Dit en termes moins diplomatiques, c’est simple. Les femmes n’étant pas les égales des hommes dans la société (et ce sont les mêmes raisons qui expliquent la féminisation de l’épidémie, partout dans le monde) : au départ, lorsqu’on s’attaque au problème, on ignore la spécificité de la situation des femmes. Pourtant, de par le fait que les hommes exercent leur statut de dominant, elles sont vulnérables. Par le viol : vecteur de transmission, parfois volontaire, du virus. Par le fait que ce ne sont pas elles qui ont pouvoir sur leur sexualité. Par l’éducation, ou plutôt l’accès plus difficile à l’éducation, qui les empêche d’être suffisamment informées. Par le fait qu’elles ne sont pas prioritaires dans les soins.  Par le statut de « soignantes » qu’on leur a confié dans la lutte contre le SIDA, travail qu’elles effectuent gratuitement dans un contexte où il n’y a pas d’hygiène, et par le statut de mineure qu’elles ont encore trop souvent, donc dépendantes de la bonne volonté d’un frère, d’un père, d’un mari, pour avoir accès aux soins et  la prévention.

Enfin l’ONU souligne le phénomène des relations « à mi-chemin entre la prostitution et les relations amoureuses ». On appelle ça pour dissimuler la réalité le phénomène des « Papas gâteaux » (ça ne vous rappelle rien, ailleurs ?), relations sexuelles contre cadeau entre hommes âgés et femmes jeunes, phénomène qui contribue à l’extension de l’épidémie. Une raison de plus, s’il en fallait, pour montrer que toute forme de prostitution est néfaste pour les femmes et lié à leur position économique dépendante !

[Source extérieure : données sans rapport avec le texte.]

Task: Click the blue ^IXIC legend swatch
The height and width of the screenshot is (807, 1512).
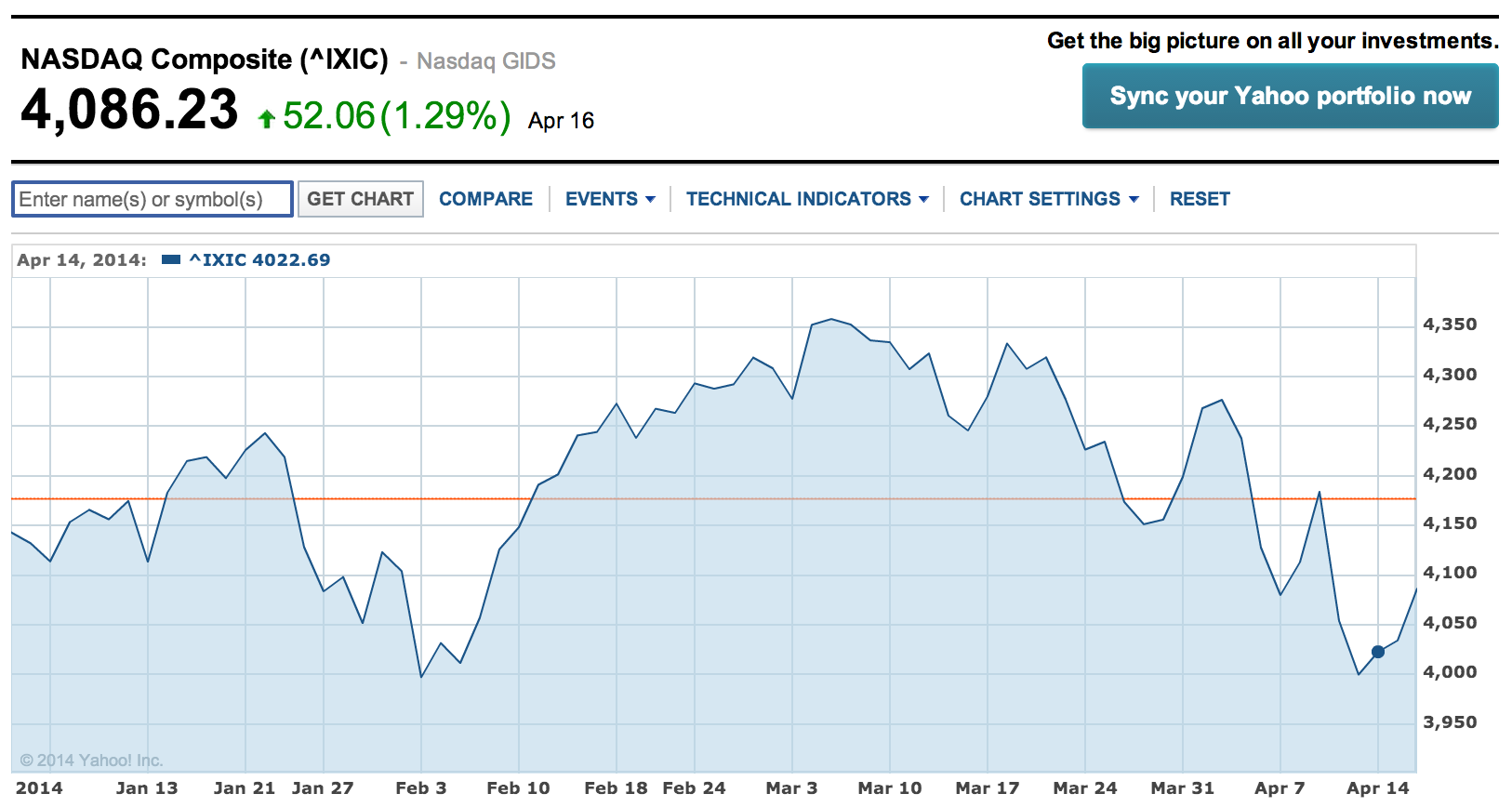Action: coord(170,260)

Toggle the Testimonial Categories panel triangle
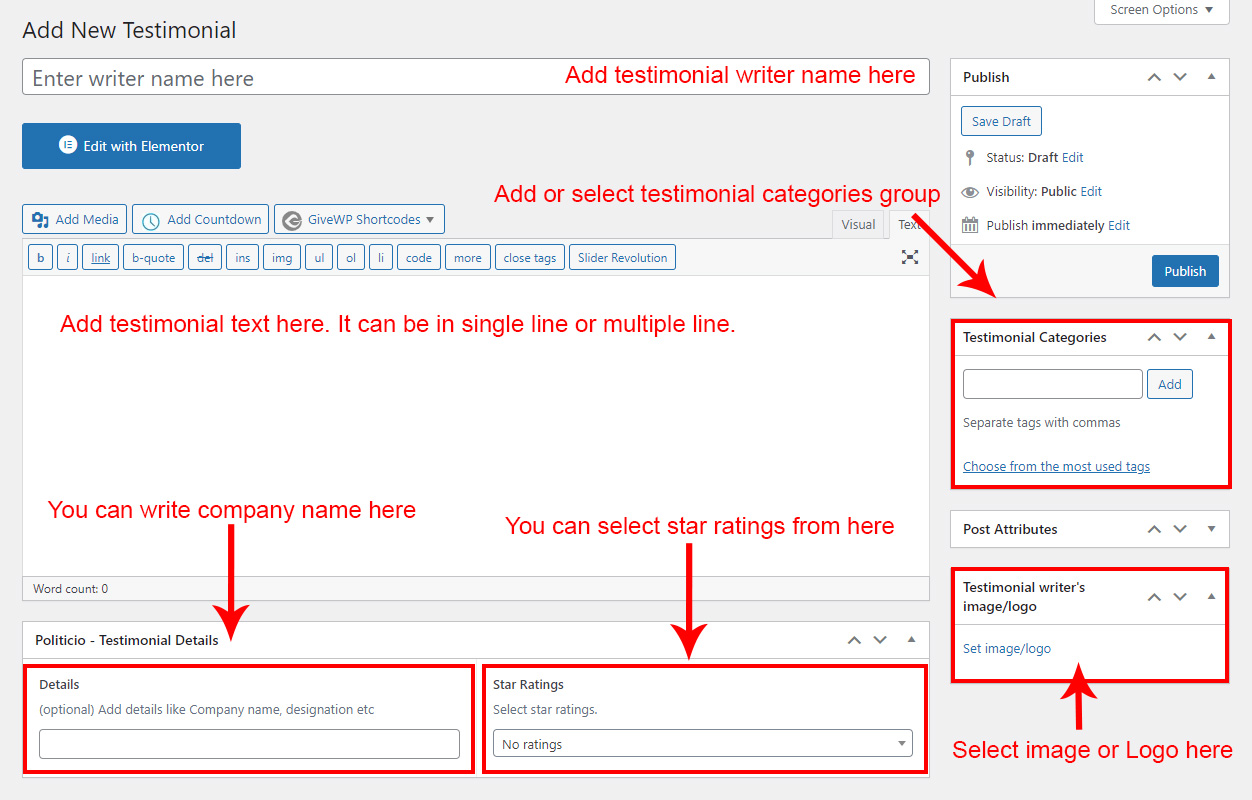1211,337
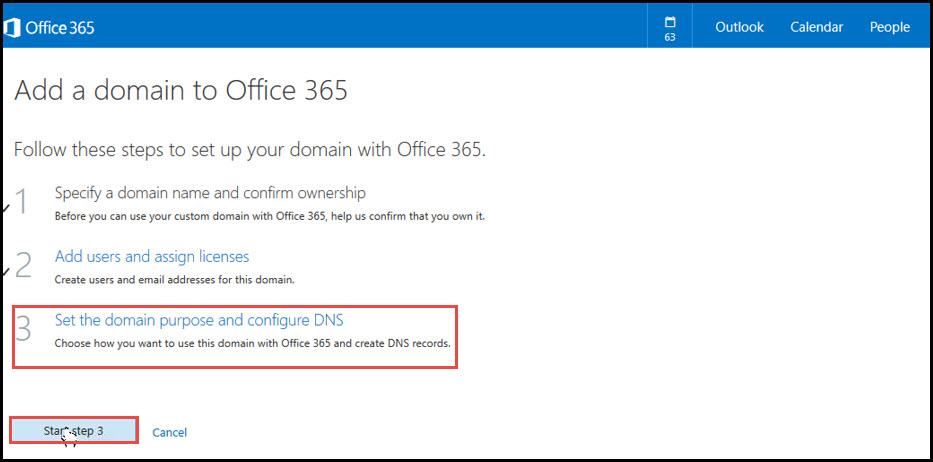Click the Office 365 logo icon
Viewport: 933px width, 462px height.
pyautogui.click(x=12, y=27)
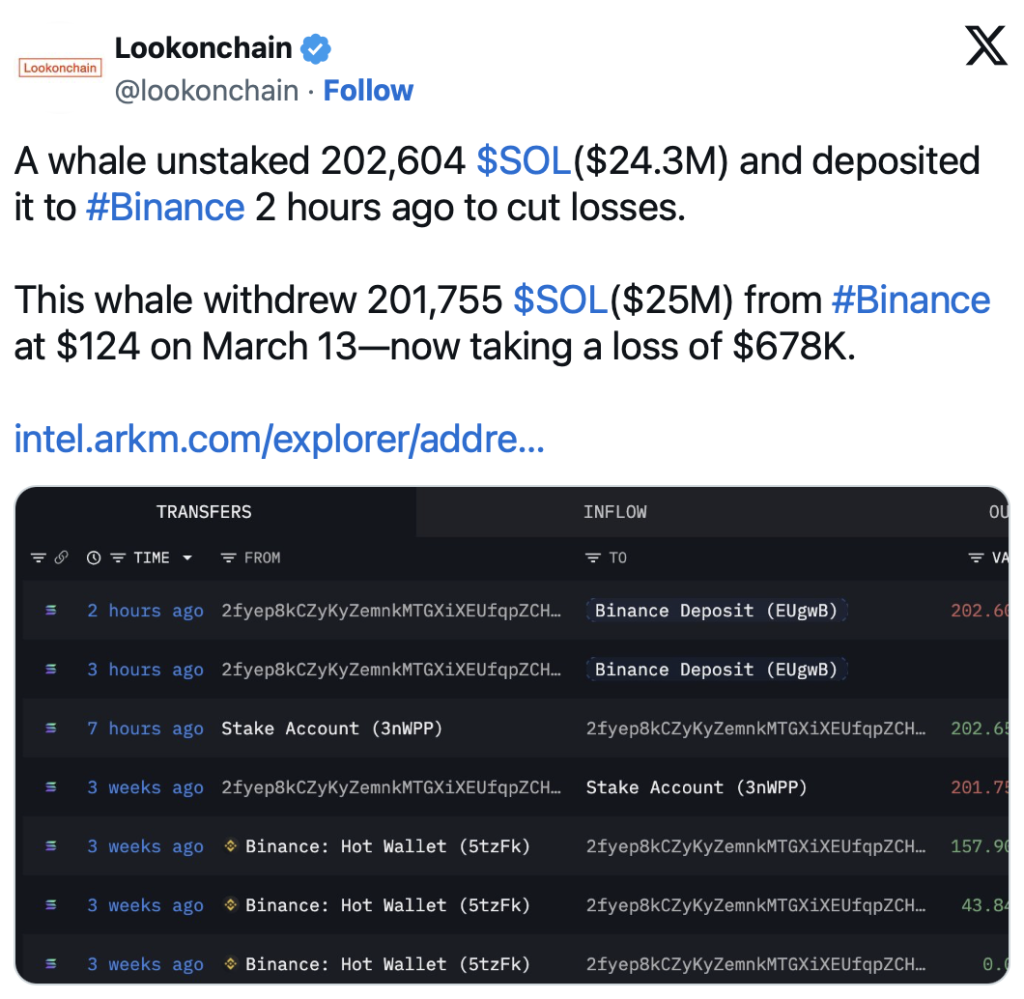The image size is (1024, 999).
Task: Open the first #Binance hashtag
Action: point(165,208)
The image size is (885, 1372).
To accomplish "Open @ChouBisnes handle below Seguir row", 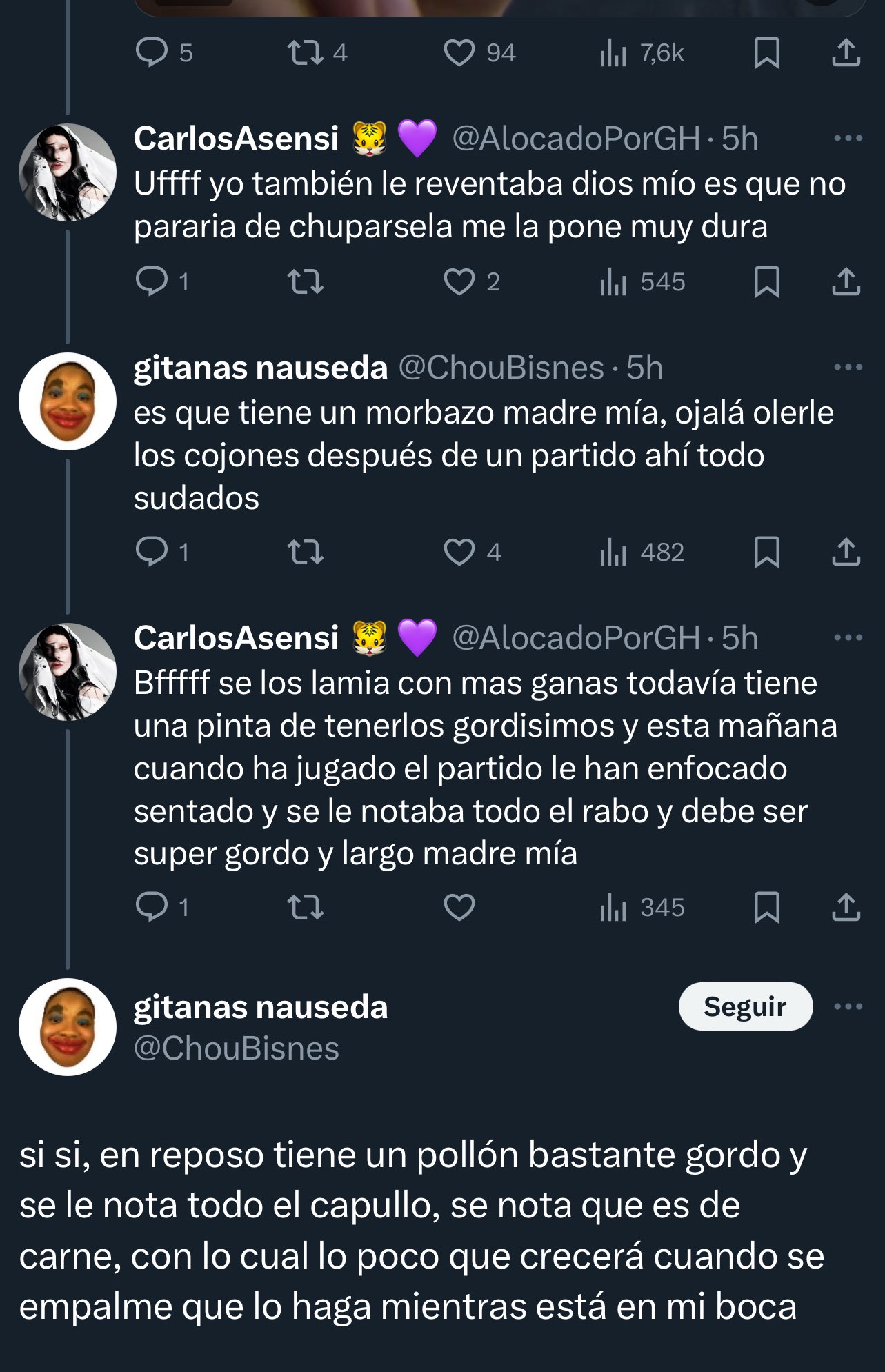I will click(236, 1048).
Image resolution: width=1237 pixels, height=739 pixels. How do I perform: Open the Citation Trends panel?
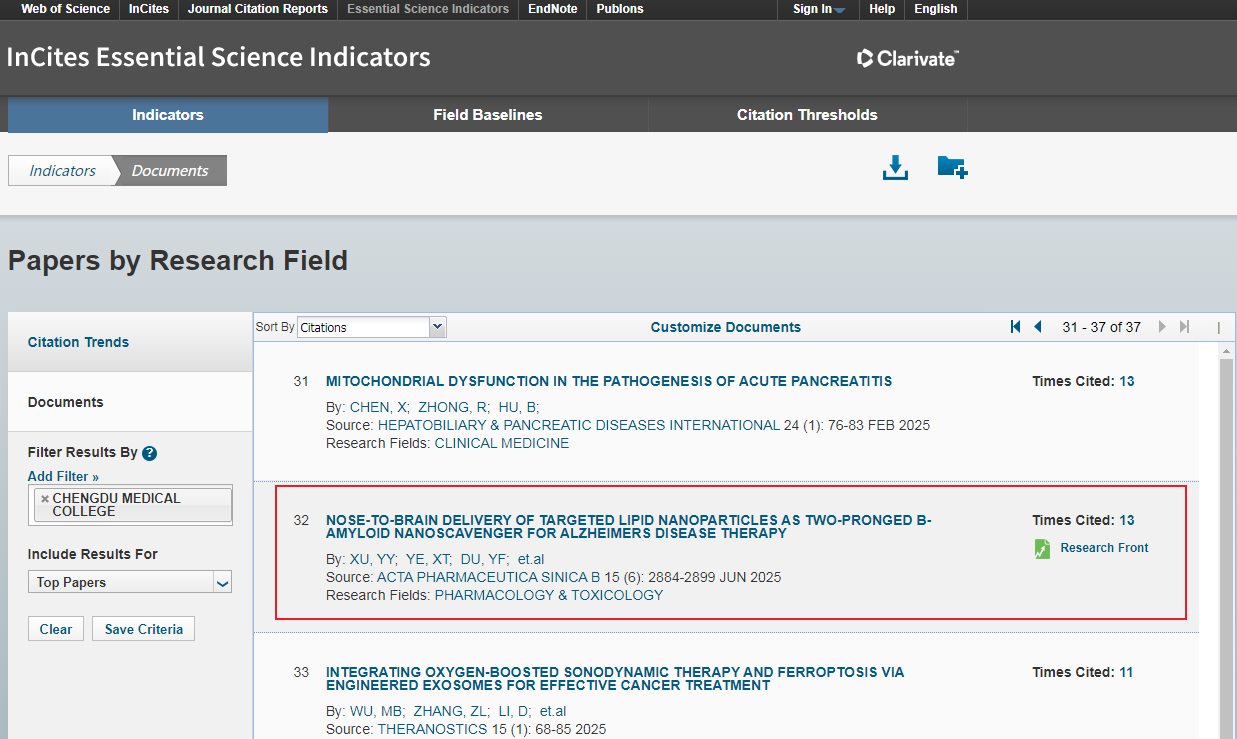pyautogui.click(x=79, y=342)
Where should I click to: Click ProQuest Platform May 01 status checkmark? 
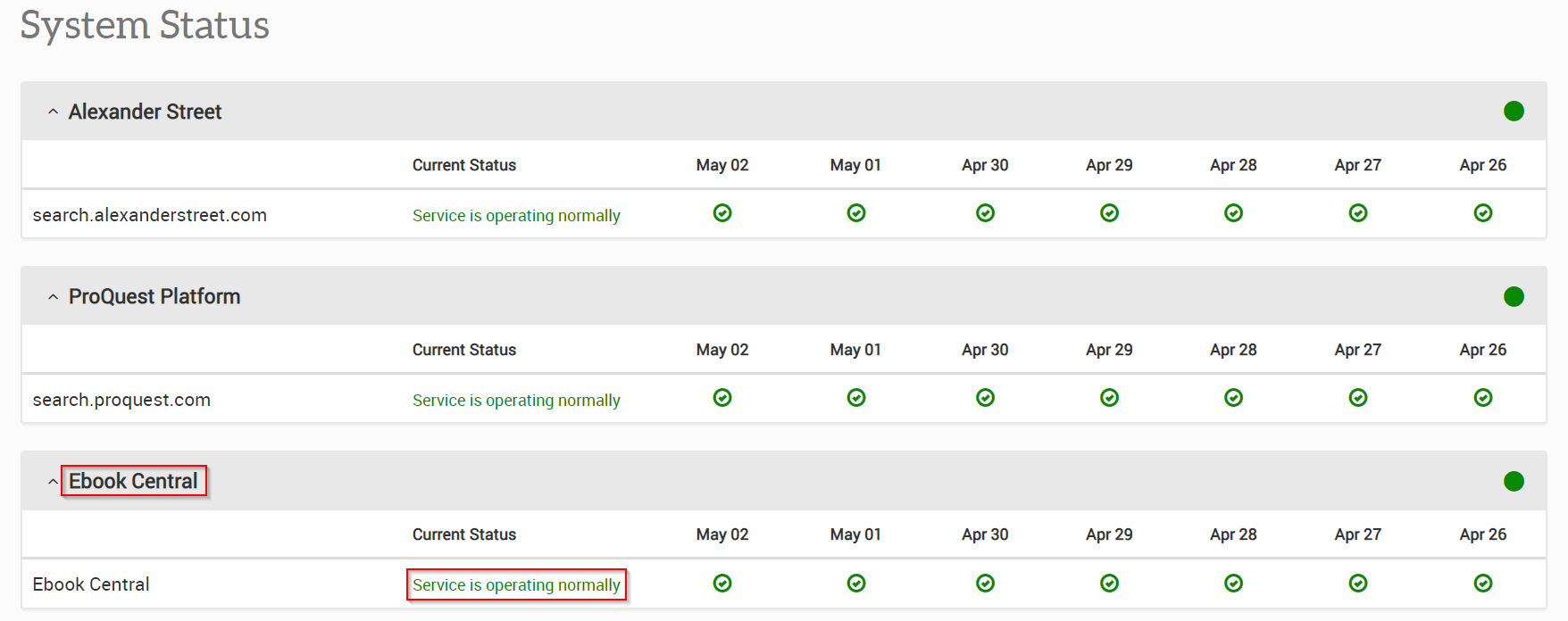pos(855,398)
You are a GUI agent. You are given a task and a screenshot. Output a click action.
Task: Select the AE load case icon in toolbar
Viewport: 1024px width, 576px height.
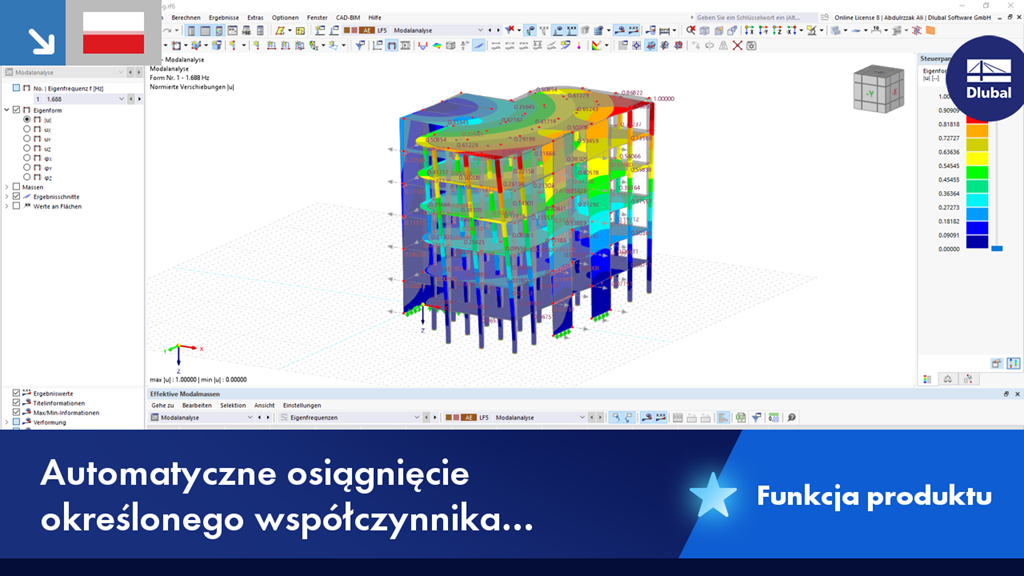367,31
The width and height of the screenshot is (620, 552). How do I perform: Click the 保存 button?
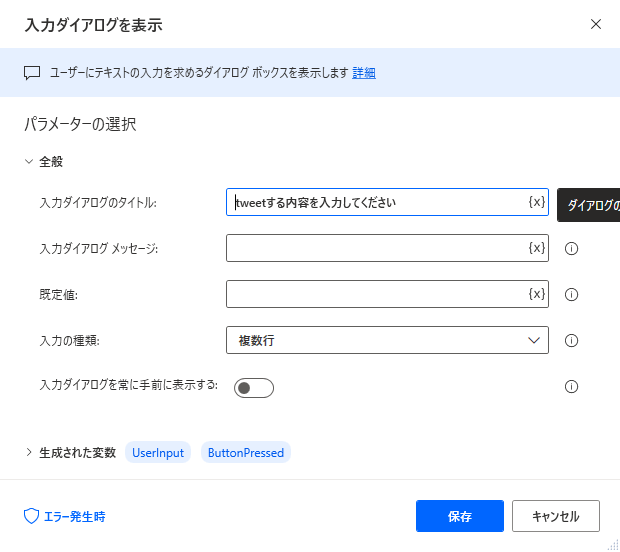tap(459, 516)
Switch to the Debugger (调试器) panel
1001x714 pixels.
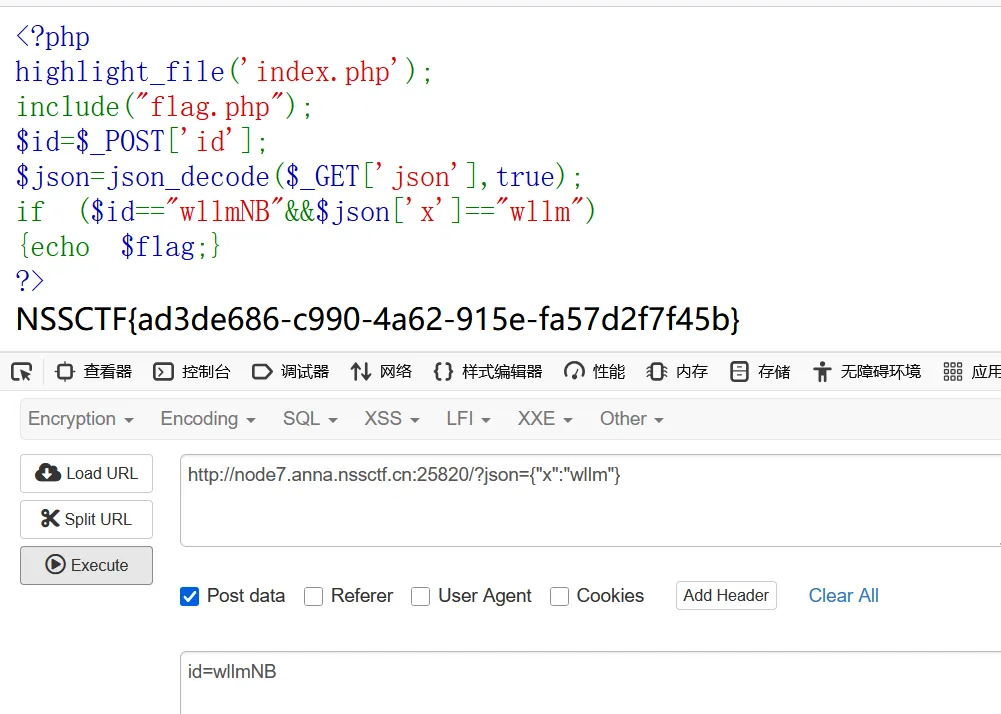pyautogui.click(x=290, y=372)
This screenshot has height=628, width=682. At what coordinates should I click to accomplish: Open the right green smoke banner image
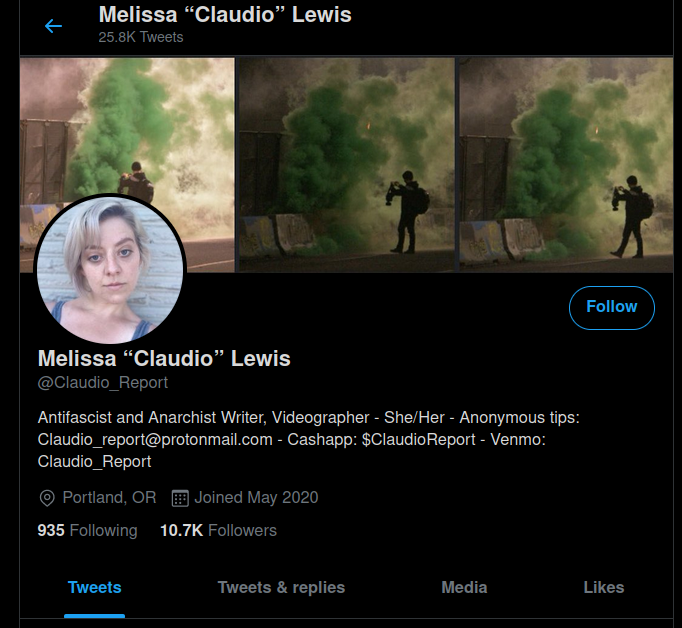[x=566, y=165]
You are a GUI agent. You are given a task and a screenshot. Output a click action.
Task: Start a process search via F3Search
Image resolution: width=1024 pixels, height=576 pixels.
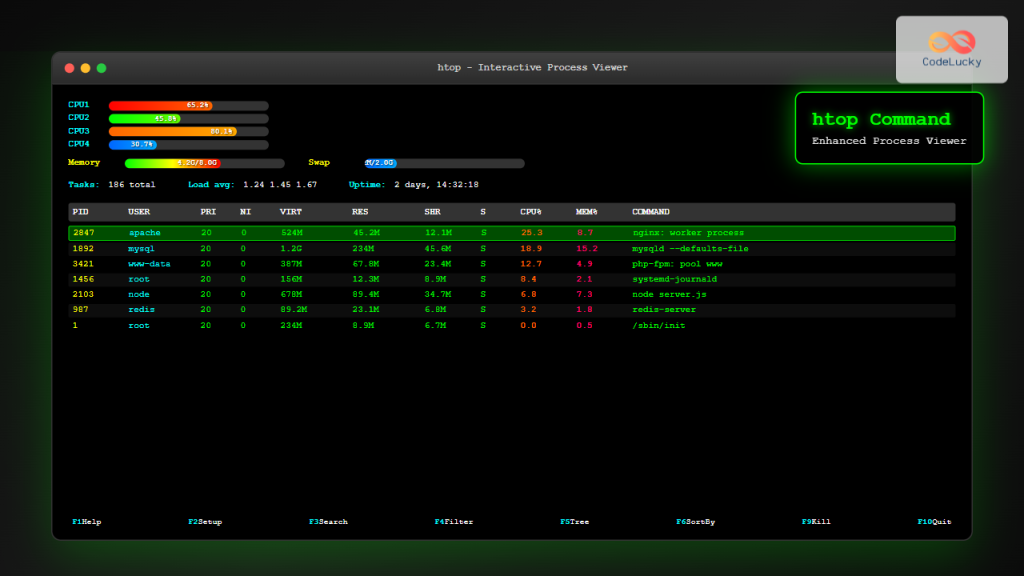(328, 521)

Résultat, le virus opère un véritable massacre de jeunes femmes, et va entraîner un déficit majeur de femmes, (l’ONU parle même d’extinction, et ce n’est pas un sujet qui fait la « UNE » ?), comme c’est le cas pour d’autres raisons en Inde. Mais ce n’est pas le virus qui est le responsable le plus important. Il faut des programmes spécifiques et une volonté politique fondée sur l’égalité entre les femmes et les hommes. Pour lutter efficacement contre une maladie, il faut en avoir envie. Ici comme ailleurs, le système de contrôle exercé sur le corps des femmes pour les empêcher d’avoir accès aux biens, aux outils, aux armes, et à l’autonomie, est le premier responsable de bien des catastrophes.

Avec enfin, le silence, trop longtemps imposé aux femmes. A l’exemple de Pinki, cette mère sud-africaine qui veut que le jour où elle mourra du SIDA, on « mette un ruban rouge autour de sa maison« , pour que tout le monde sache. En attendant, pleine de vie et d’enthousiasme, elle prêche la lutte contre l’épidémie par l’information, même si cela fait grincer des dents dans sa famille. Prenons exemple sur elle, mettons un ruban rouge autour de notre maison !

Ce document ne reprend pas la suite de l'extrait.